··· Provided material
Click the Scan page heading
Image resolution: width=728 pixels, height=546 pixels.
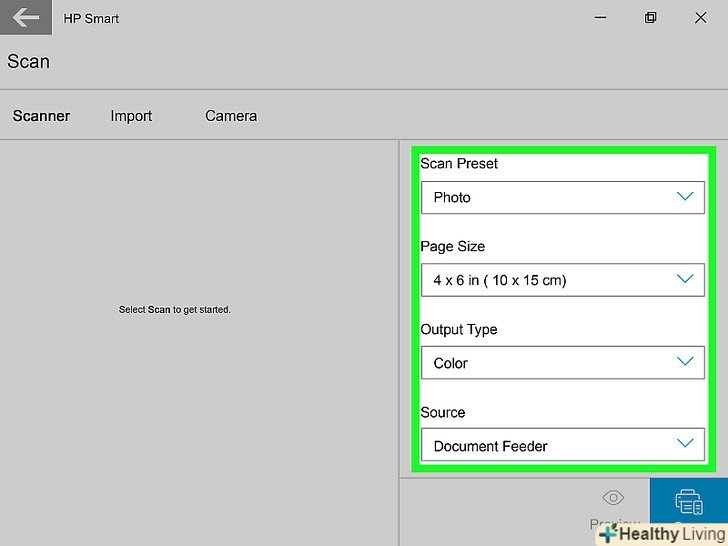(28, 62)
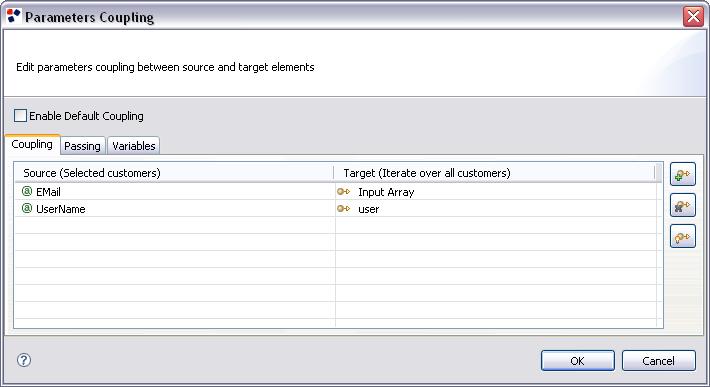710x387 pixels.
Task: Click the Parameters Coupling title bar app icon
Action: pyautogui.click(x=14, y=16)

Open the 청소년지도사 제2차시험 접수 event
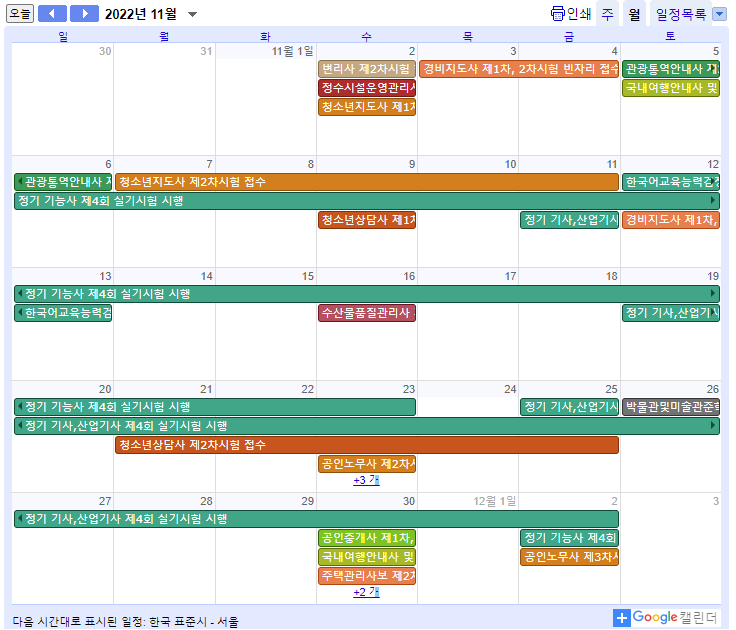[x=366, y=182]
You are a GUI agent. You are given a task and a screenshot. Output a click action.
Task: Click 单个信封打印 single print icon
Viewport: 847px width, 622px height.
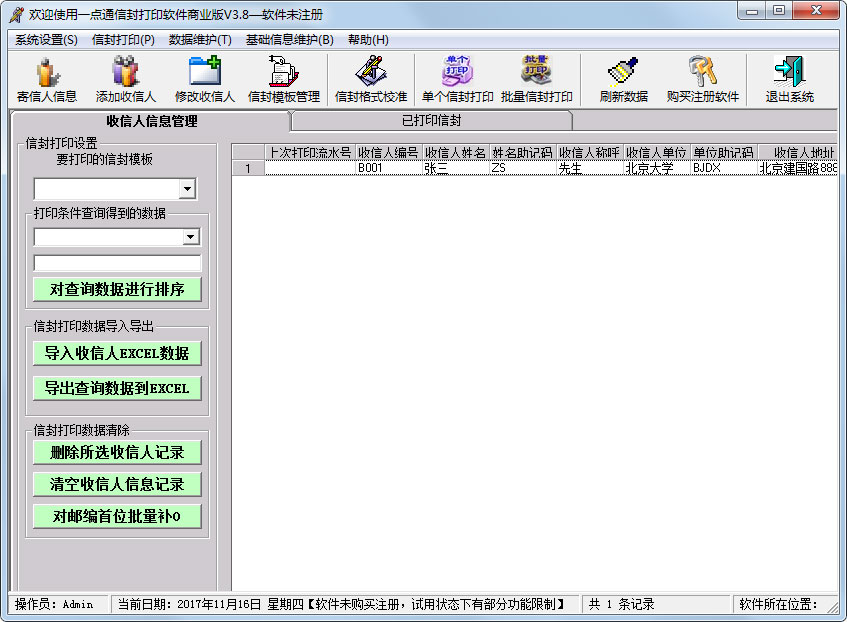(457, 79)
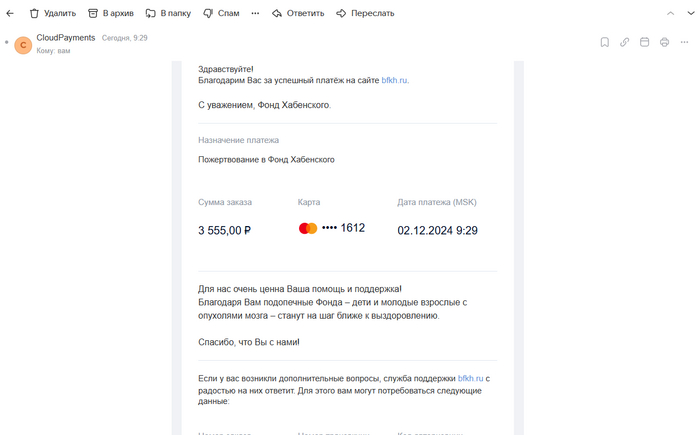Click the CloudPayments sender avatar
The height and width of the screenshot is (435, 700).
(x=23, y=44)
······
Aim of the exercise - Starting at the line that contains "Open the 청소년지도사 제2차시험 접수 event", retype every line through the end of the material exactly as written, including both end lines but no pictures.

Response -
Open the 청소년지도사 제2차시험 접수 event
[x=366, y=182]
You are a GUI agent. You are given a task and a screenshot. Output a click action.
Task: Click 单个信封打印 single print icon
Viewport: 847px width, 622px height.
(457, 79)
Click the CloudPayments sender avatar
The height and width of the screenshot is (435, 700).
(x=23, y=44)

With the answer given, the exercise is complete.